Tuesday, March 23, 2010

A brief treatise on treaties...


This history of treaties is not exactly a list of iron-clad agreements that survive political, social and economic upheaval, rather (and to translate into financial terms), they are strange options without a central clearing house to process them. This lack of any central authority to exogenously preside over treaty disputes guarantees that most treaties are mere affirmations of the status quo; ornaments that are manufactured in good times are fragile things at best.

There were attempts to provide some central clearing to treaties...entities such as the UN and NATO come to mind immediately, but in this era of global ECONOMIC cooperation where wealth is derived not from increased territory but by ideas, technology, and productivity, treaties based on military cooperation alone seem rather prehistoric.

Enter the IMF, the World Bank, the WTO, and other multi-lateral institutions that have quickly filled this institutional gap.

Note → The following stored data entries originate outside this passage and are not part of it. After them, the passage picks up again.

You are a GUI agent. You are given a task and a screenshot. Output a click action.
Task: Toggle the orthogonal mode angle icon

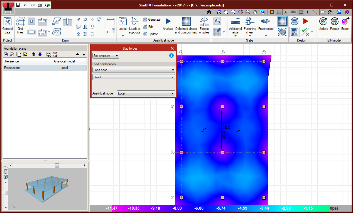[x=308, y=12]
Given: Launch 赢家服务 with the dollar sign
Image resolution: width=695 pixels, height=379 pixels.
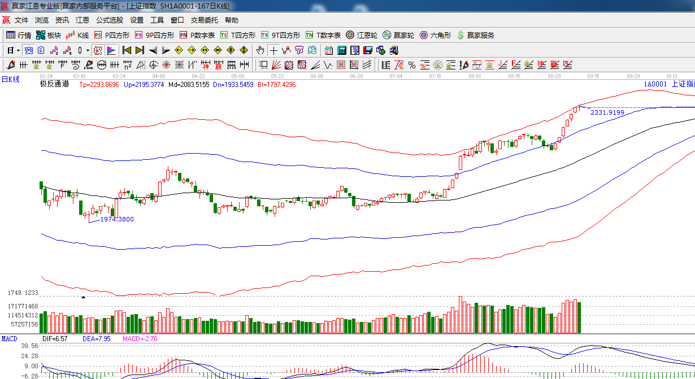Looking at the screenshot, I should (x=475, y=35).
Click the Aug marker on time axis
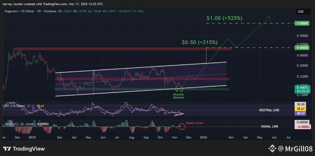315x156 pixels. (x=131, y=137)
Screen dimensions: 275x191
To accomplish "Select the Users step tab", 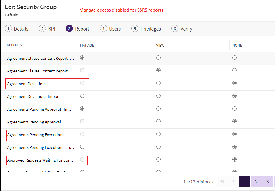I will pos(111,29).
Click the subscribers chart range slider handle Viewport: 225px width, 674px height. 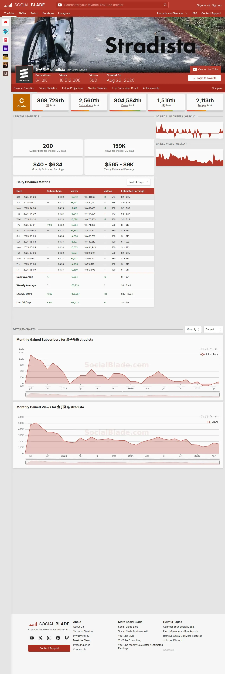tap(25, 395)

Unfortunately, the IMF/WB/WTO equivalent of NATO's Blue-Helmeted soldiers will not be able to mend the kind of economic stress the EU currently suffers.

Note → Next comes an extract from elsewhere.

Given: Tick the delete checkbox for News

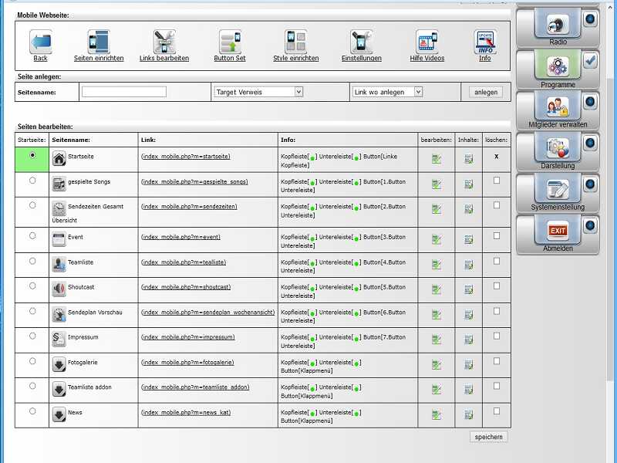Looking at the screenshot, I should [496, 411].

They will get it wrong because, paradoxically, they still analyze sovereign economic problems through the lens of the old territorial/Nato/Cold War paradigm: current account deficits are a priori bad and capital account deficits are a priori good. Trade deficits are bad. Debt/GDP ratios within sovereign currency issuer countries should never go above 60%. Currencies should never be pegged. Massive foreign exchange surpluses are destabilizing to the entire system, etc., etc.

As I have said in a previous post, it is entirely natural for a country that provides security and business services to the rest of the world to enjoy a current account deficit and capital account surplus for many, perhaps hundreds, of years. This was the natural role of the United States in the post-war era, and nothing in this economic downturn will detract from this central, crucial role.

Yes, there are many shoes to drop in the U.S. markets, but by and large, they are known unknowns (in the sense the quantities are unknown) Now, compare and contrast this set of circumstances with that of our potential competitors. It is no comparison.